I studied Latin in high school for the noblest possible reason–because my brother did. It turned out that not only did I thoroughly enjoy the two years of Latin that I took at Manitowoc Lutheran High School in Wisconsin (Thank you, Mr. Winter!), but it benefitted me immensely. My older children have two years worth of Latin from Memoria Press (First and Second Form Latin), so this time around I requested Prima Latina, the complete set.
Before I get into why we’re studying Latin, why I chose the Prima Latina level, and how it is working for our family, let’s get into the nuts and bolts of the program itself.

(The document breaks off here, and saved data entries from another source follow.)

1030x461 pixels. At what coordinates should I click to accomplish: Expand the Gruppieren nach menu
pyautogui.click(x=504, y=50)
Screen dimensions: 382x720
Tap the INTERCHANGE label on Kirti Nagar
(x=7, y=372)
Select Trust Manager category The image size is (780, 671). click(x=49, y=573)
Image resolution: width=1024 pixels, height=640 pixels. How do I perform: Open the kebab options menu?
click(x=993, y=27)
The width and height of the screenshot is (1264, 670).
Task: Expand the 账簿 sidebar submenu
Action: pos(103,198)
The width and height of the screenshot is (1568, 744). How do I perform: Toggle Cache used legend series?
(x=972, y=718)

Prima Latina is designed for grades one through four. The complete set included the teacher’s manual, a consumable student workbook, three DVDs containing the lessons and explanations of the exercises as the program progresses, one audio CD for pronunciation practice, and flashcards containing all the words from Prima Latina and the next level, Latina Christiana.
The course goals are for the children to learn all of the following:
- The Latin alphabet and their sounds
- 125 Latin words (very doable!)
- The numbers 1-10…in Latin, obviously.
- 25 “practical Latin” saying and 4 prayers, including the Lord’s Prayer (which I still remember from high school)

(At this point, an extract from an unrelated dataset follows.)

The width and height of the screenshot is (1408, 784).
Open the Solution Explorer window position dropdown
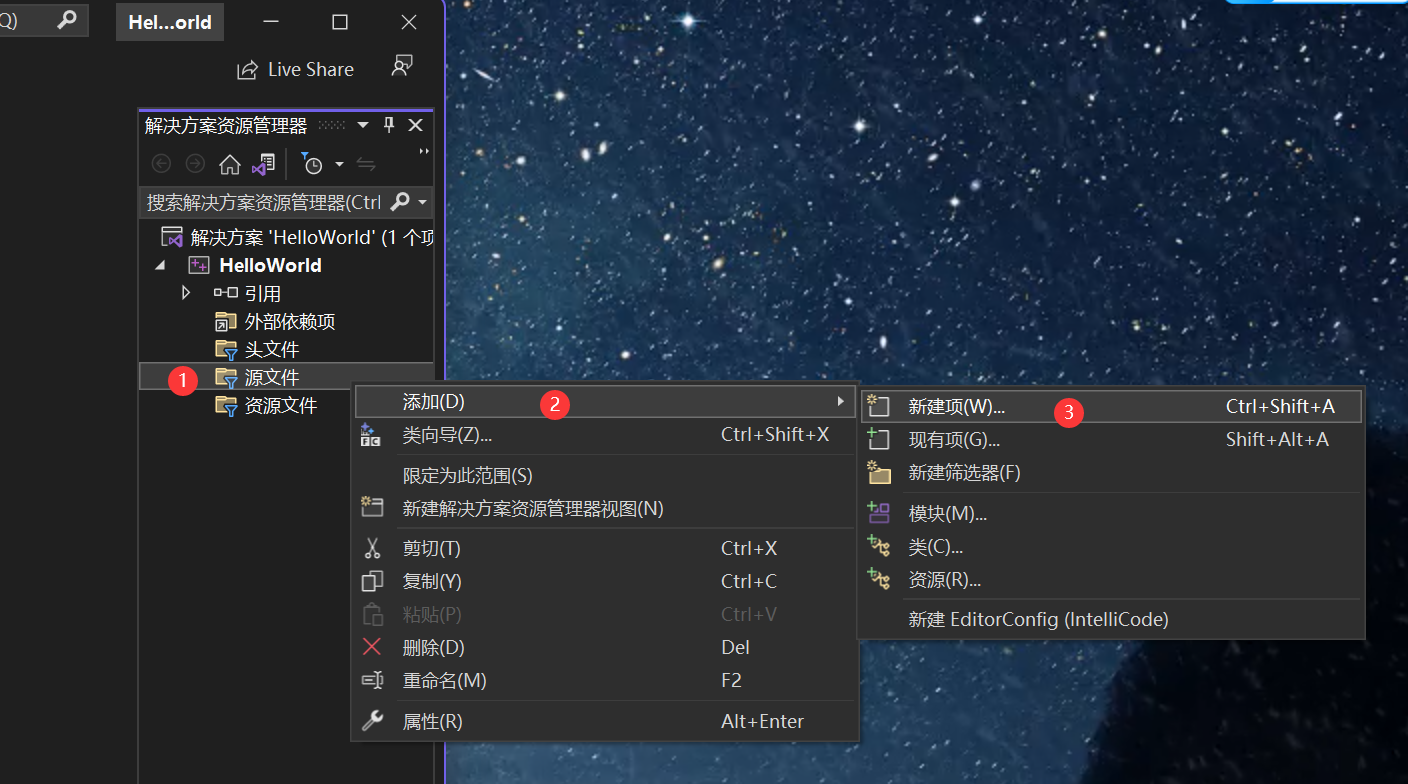point(363,125)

- Latin-based constellation names
- Understanding how English derivatives come from Latin, and hopefully expanding the English vocabulary in the process (that’s what’s happening here anyway)
- Grammar (identifying basic parts of speech, learn about conjugations and declensions, and memorize the first declension and conjugation endings)

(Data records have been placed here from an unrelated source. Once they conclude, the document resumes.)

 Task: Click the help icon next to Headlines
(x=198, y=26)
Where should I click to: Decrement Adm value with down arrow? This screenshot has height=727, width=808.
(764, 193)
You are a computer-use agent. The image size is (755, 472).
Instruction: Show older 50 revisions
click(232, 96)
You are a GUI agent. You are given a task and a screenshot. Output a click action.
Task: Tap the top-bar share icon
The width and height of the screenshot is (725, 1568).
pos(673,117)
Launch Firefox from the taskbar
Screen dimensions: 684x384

There are 25 lessons in total, so this is feasible in a single school year. Each lesson includes the following:
- grammar lesson
- 5 vocabulary words
- English derivatives to help remember the Latin word’s meaning (and, in my opinion, to show the usefulness of learning Latin)
- one practical Latin phrase (you’ll hear the kids using these right away and often, which is great for memory. !)
- a manageable portion of a prayer (after five lessons, they will know the whole prayer)
After every five lessons there is a review. The teacher’s manual includes tests and answers.
Missing from this picture is the teacher’s manual, because I took it with me to study and can’t find it anywhere! I mean, seriously, we live in a travel trailer! How lost can something get?! ARGH!
Let’s talk about the videos.
The video lessons are taught at a far slower pace than the Latin we were accustomed to from Memoria. Obviously, these are for younger children. (Still, I found myself engaged and learning with my girls.)
The videos feature a young instructor with a slightly southern accent. She speaks at a comfortable pace and quite clearly. There are words and graphics on the screen to enhance the learning experience, but there is nothing distracting–no dancing cartoon animals.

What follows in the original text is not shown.